Vers 1122, l’abbé Suger, proche conseiller des rois de France Louis VI et Louis VII, fut nommé abbé de Saint-Denis. Immédiatement, deux problèmes se présentèrent à lui. Tout d’abord, l’abbaye n’était pas assez grande pour accueillir les foules de pèlerins qui venaient lors des jours de fête, « car l’étroitesse du lieu obligeait les femmes à se précipiter vers l’autel en piétinant la tête des hommes comme on piétine la chaussée, animées d’une grande angoisse et dans une confusion bruyante », écrivait-il. À cette époque, les églises étaient de style roman, avec des voûtes en berceau, des murs épais et de petites fenêtres qui en assombrissaient l’intérieur et les rendaient exiguës et structurellement impossibles à modifier.

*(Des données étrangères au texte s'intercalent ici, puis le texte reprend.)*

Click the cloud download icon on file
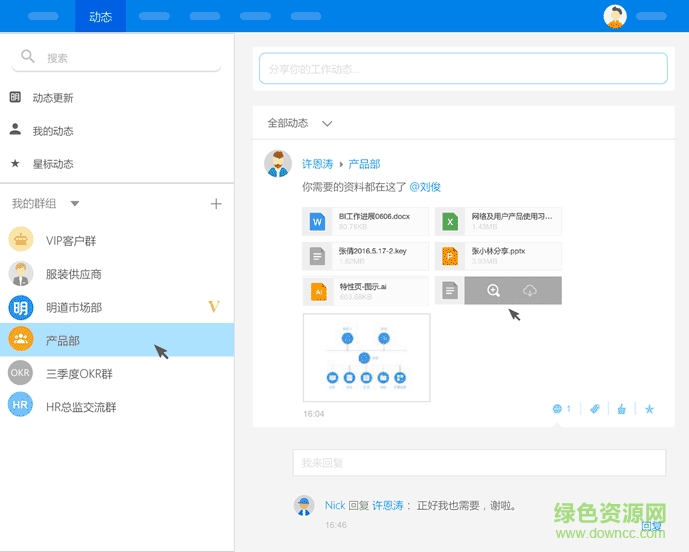Screen dimensions: 689x552 pyautogui.click(x=529, y=290)
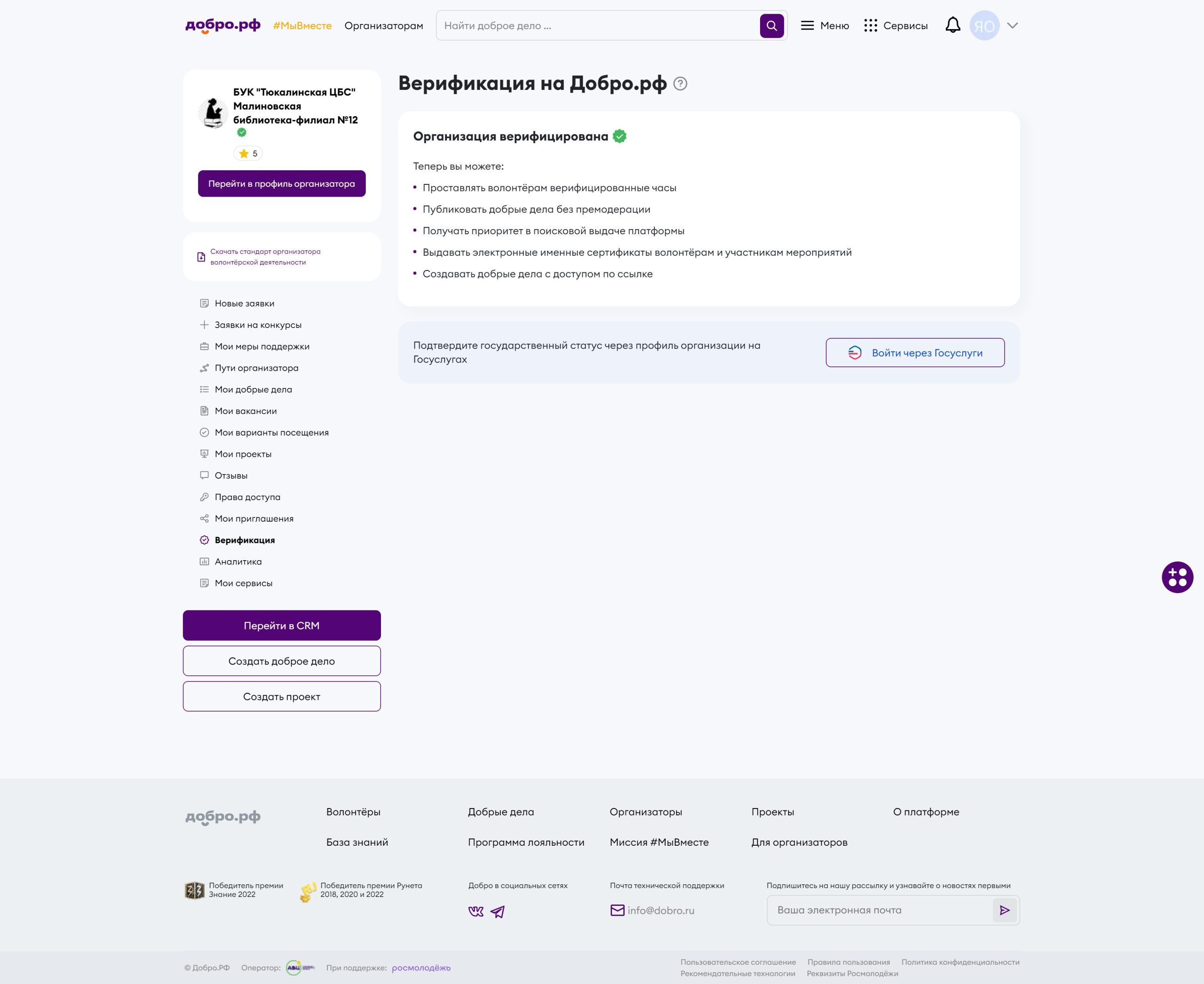Click Перейти в CRM button
The image size is (1204, 984).
pyautogui.click(x=282, y=625)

Suger s’intéressait également à la doctrine de Jean Scot Érigène, qui traduisit et commenta l’œuvre du Pseudo-Denys l’Aréopagite, qui associait la lumière à la puissance de Dieu. Suger vit comment on pouvait se servir de la lumière pour élever la conscience humaine du royaume terrestre vers celui des cieux. Et il comprit que les fenêtres, et en particulier les vitraux, qui inondaient l’intérieur de lumière, était le moyen idéal d’y parvenir. Mais personne ne savait comment incorporer des vitraux lourds dans l’édifice roman sans faire s’effondrer les murs qui les entouraient.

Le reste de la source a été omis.